Task data:
________________________________________

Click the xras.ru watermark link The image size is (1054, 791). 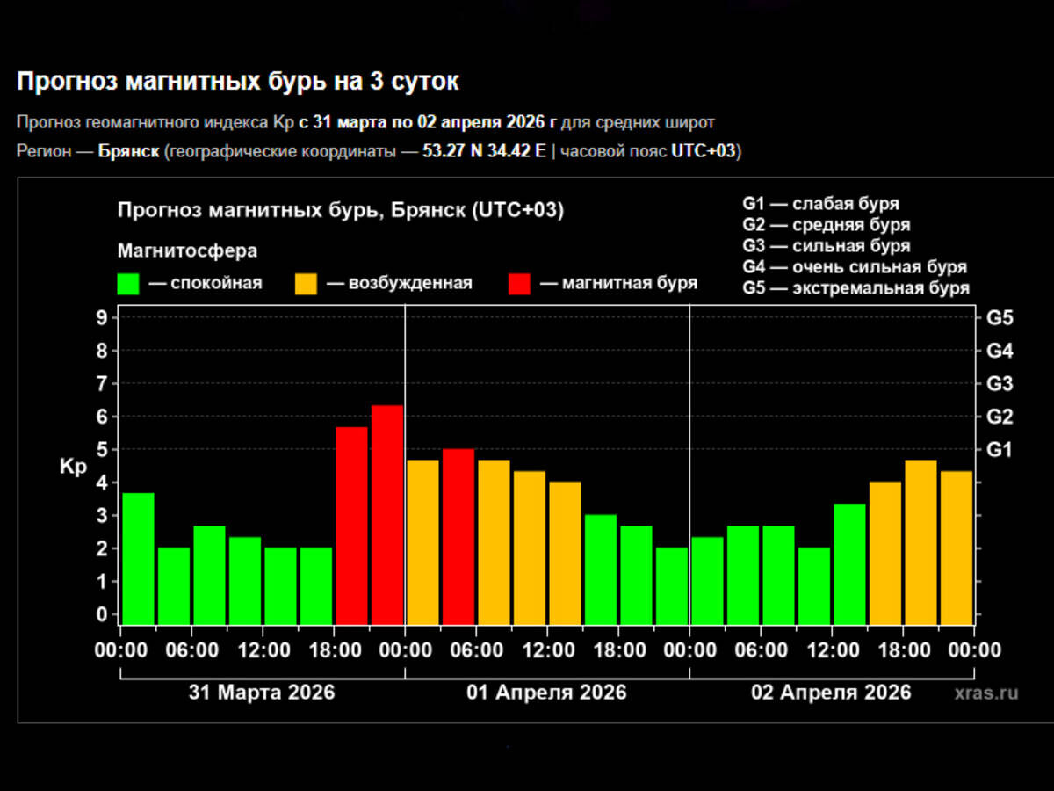click(987, 693)
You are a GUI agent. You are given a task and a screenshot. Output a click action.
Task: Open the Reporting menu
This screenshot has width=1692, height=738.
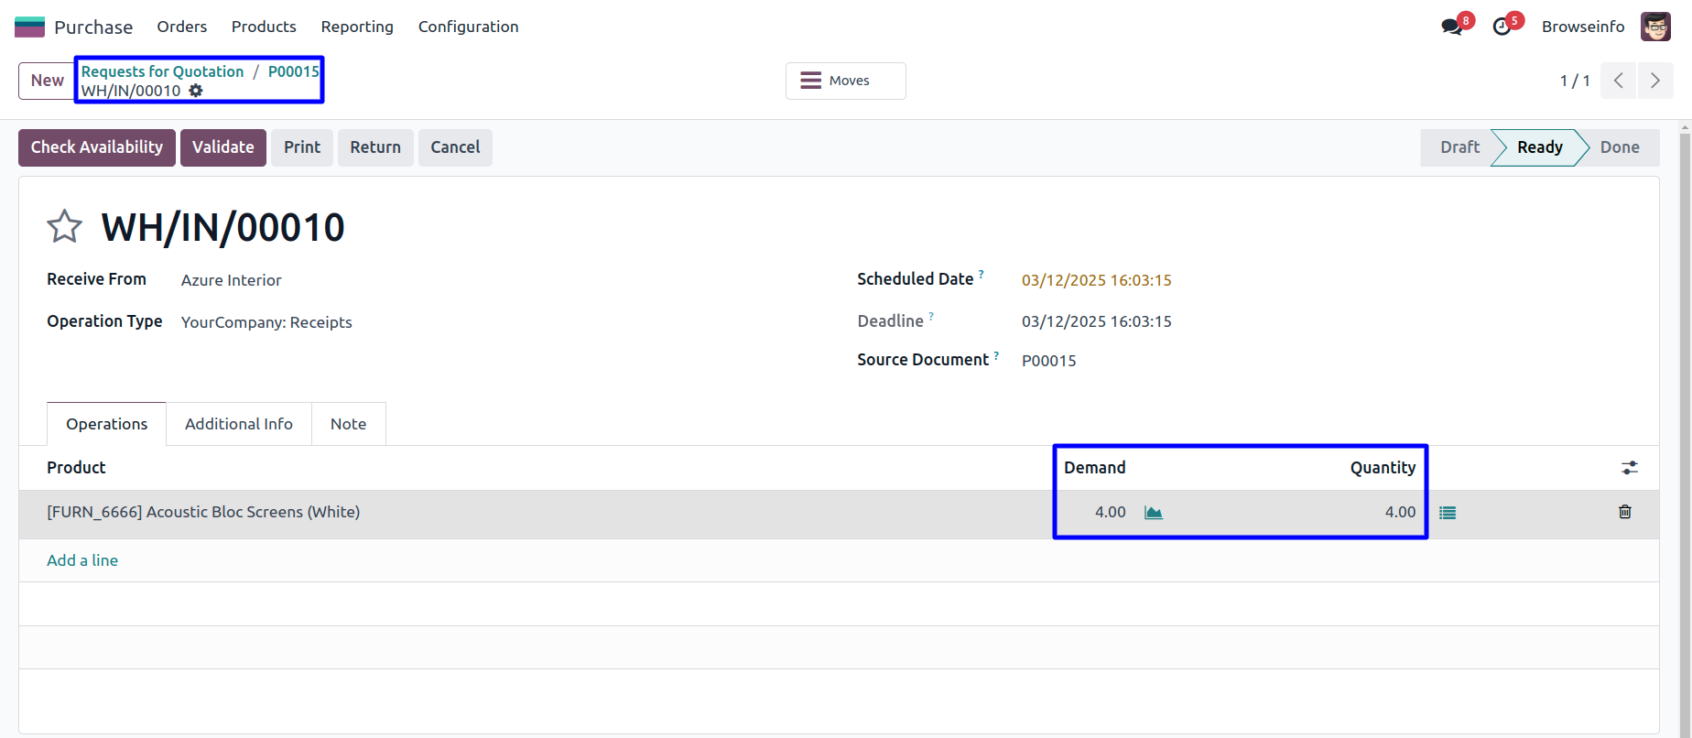(357, 27)
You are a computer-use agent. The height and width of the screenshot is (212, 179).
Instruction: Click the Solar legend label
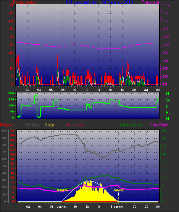(x=50, y=125)
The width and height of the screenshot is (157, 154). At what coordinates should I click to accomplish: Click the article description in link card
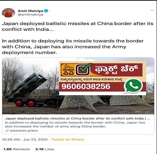75,125
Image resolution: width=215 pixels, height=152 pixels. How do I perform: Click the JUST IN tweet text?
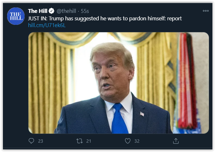pos(105,18)
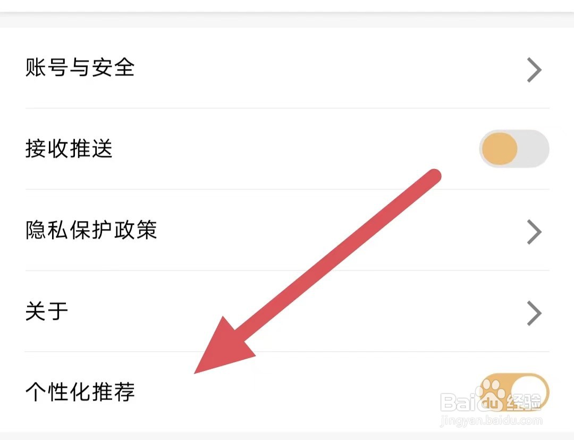
Task: Click the 经验 watermark text
Action: (524, 402)
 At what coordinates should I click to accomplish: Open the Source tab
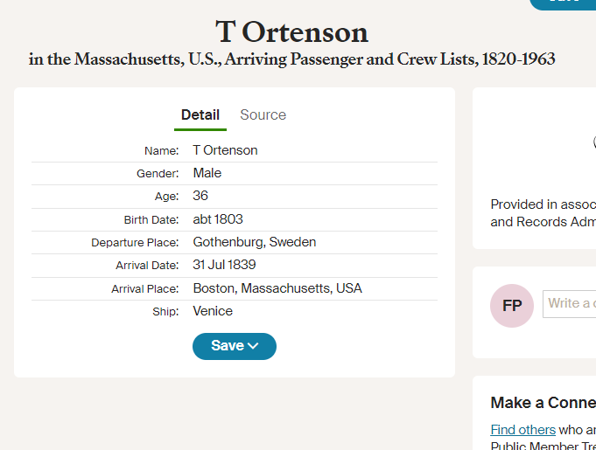(263, 115)
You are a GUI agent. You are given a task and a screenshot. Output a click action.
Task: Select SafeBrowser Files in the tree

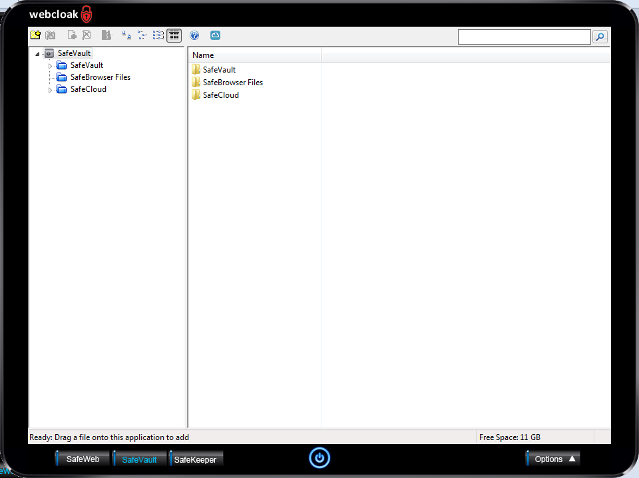[x=100, y=77]
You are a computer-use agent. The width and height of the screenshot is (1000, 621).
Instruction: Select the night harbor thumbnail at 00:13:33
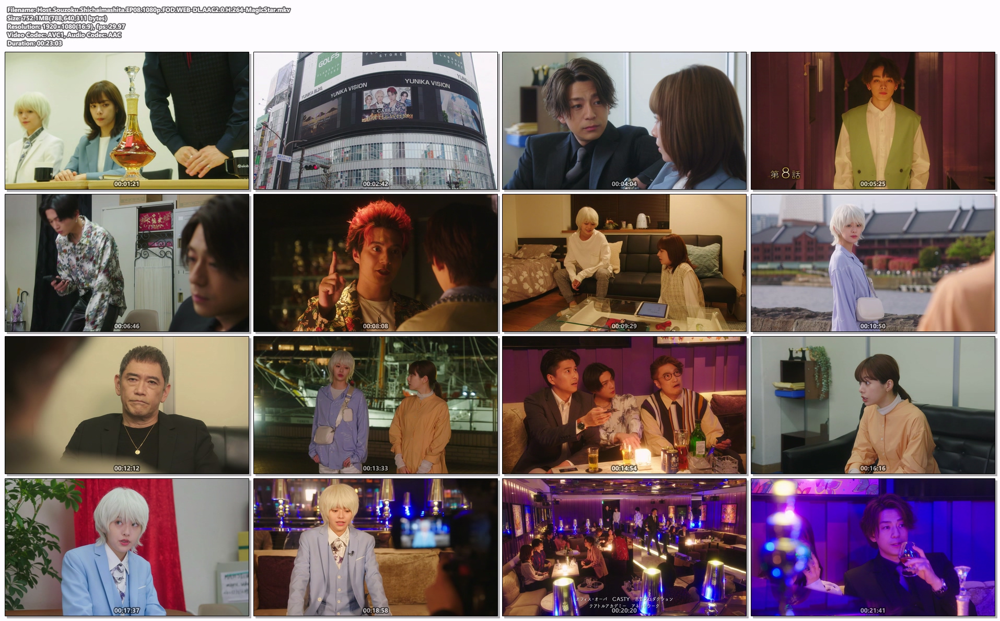coord(376,405)
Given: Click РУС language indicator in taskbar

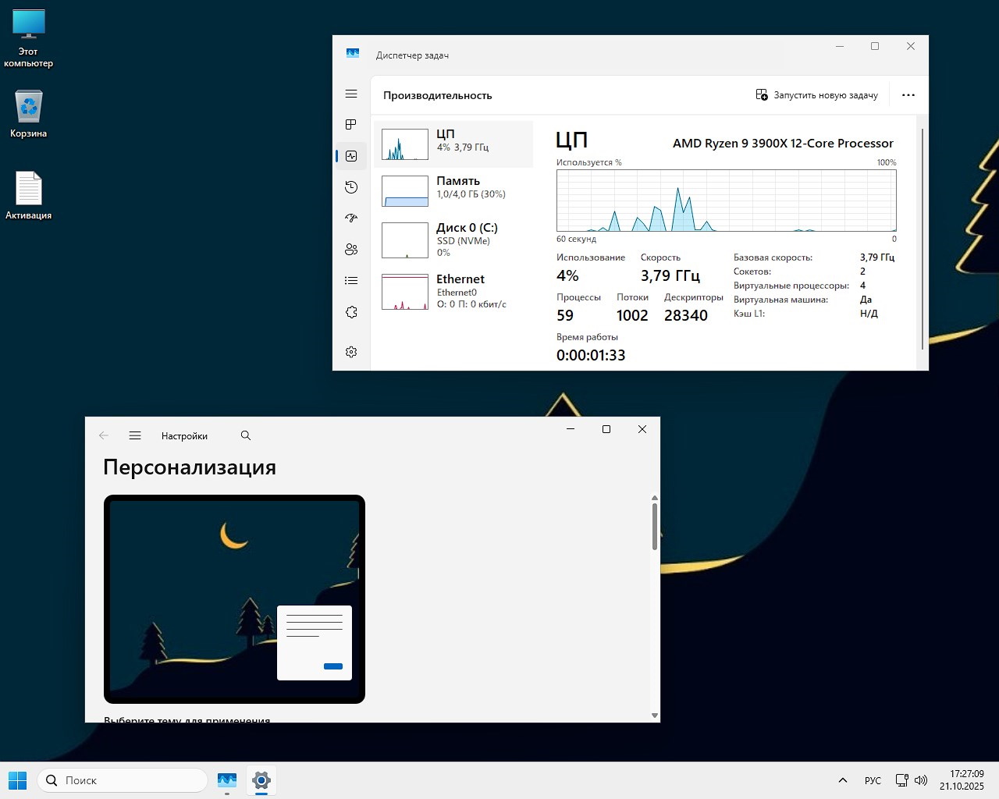Looking at the screenshot, I should point(873,780).
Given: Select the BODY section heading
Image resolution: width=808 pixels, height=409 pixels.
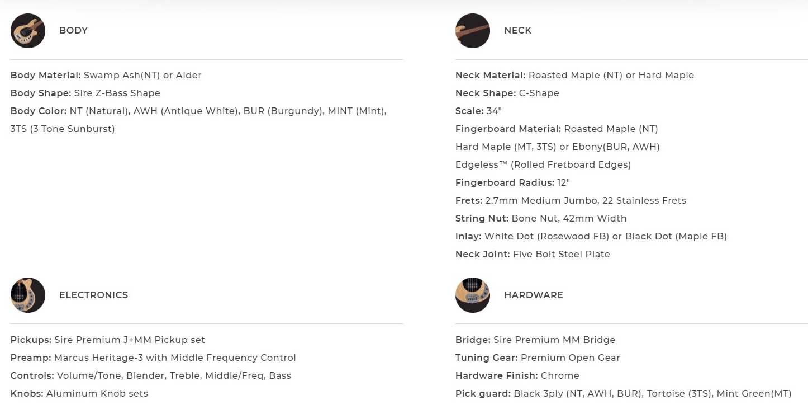Looking at the screenshot, I should pos(74,31).
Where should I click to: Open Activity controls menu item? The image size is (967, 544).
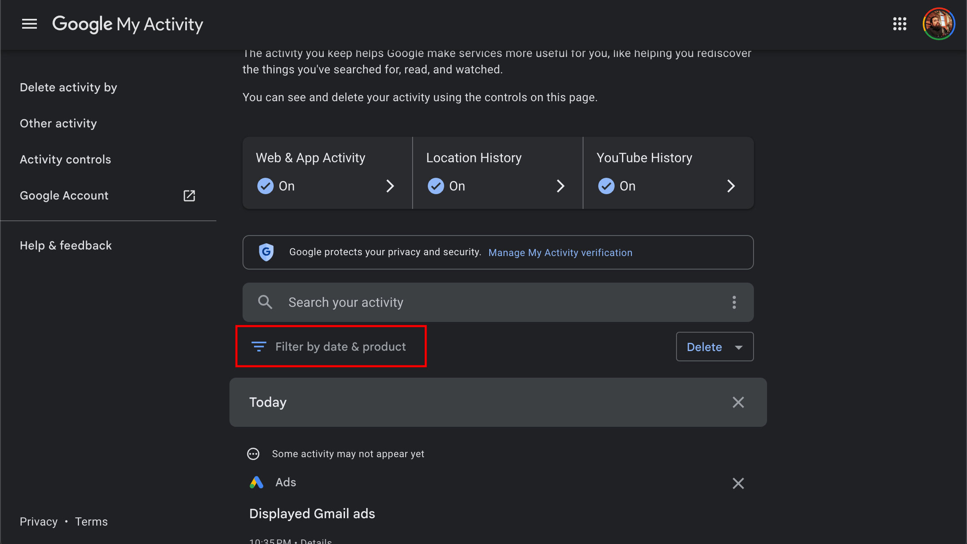65,159
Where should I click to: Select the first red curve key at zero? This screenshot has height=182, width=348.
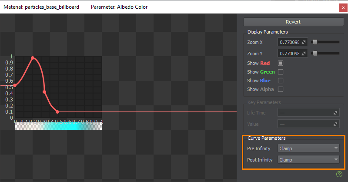pos(15,85)
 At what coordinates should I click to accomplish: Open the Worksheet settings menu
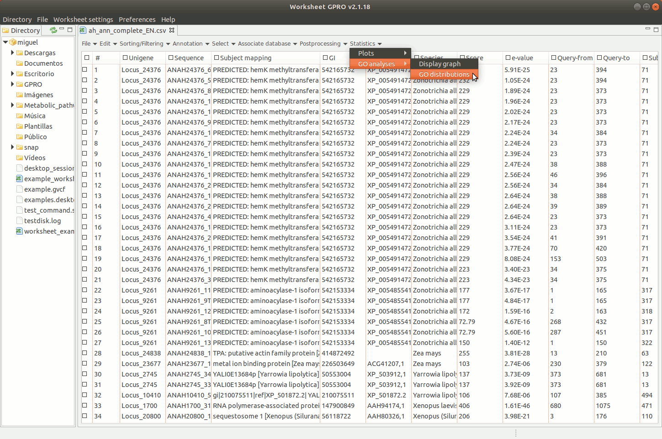click(83, 20)
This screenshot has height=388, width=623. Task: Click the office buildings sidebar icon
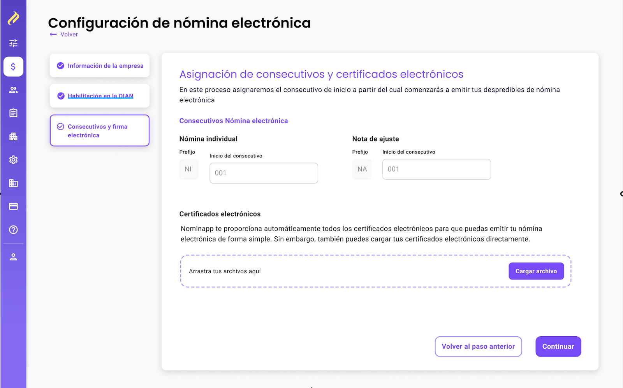pos(13,183)
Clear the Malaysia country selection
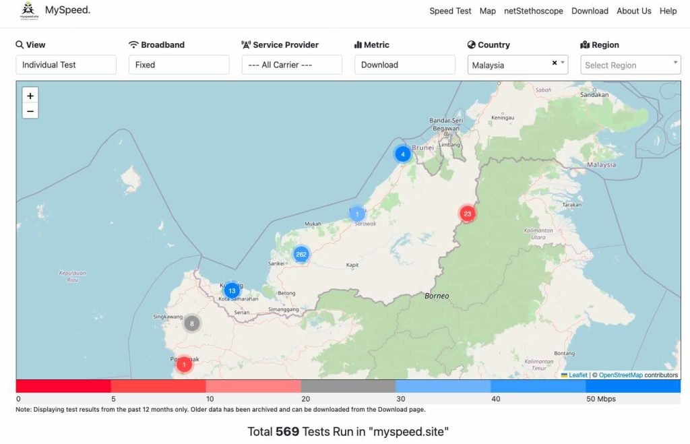Image resolution: width=690 pixels, height=444 pixels. point(555,63)
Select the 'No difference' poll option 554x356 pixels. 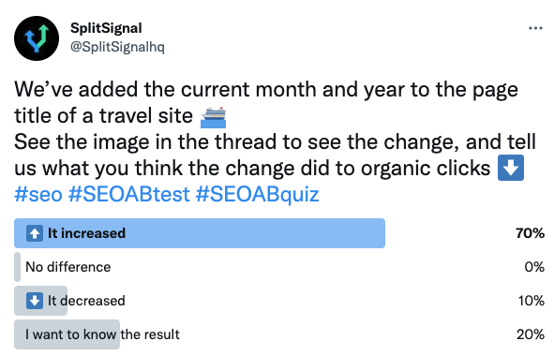[279, 267]
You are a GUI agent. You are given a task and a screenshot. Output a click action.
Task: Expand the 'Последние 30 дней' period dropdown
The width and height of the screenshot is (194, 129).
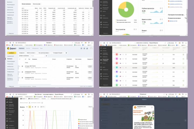(58, 53)
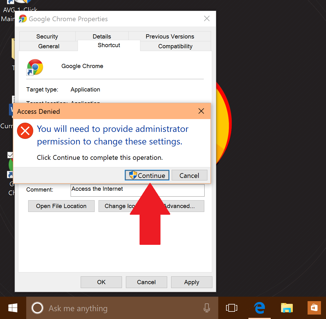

________________________________________

Task description:
All lines from the one containing "The width and height of the screenshot is (194, 129)." through the end of the entries above must be given again exactly, with every picture omitted.

Response to this task:
The width and height of the screenshot is (194, 129).
(58, 53)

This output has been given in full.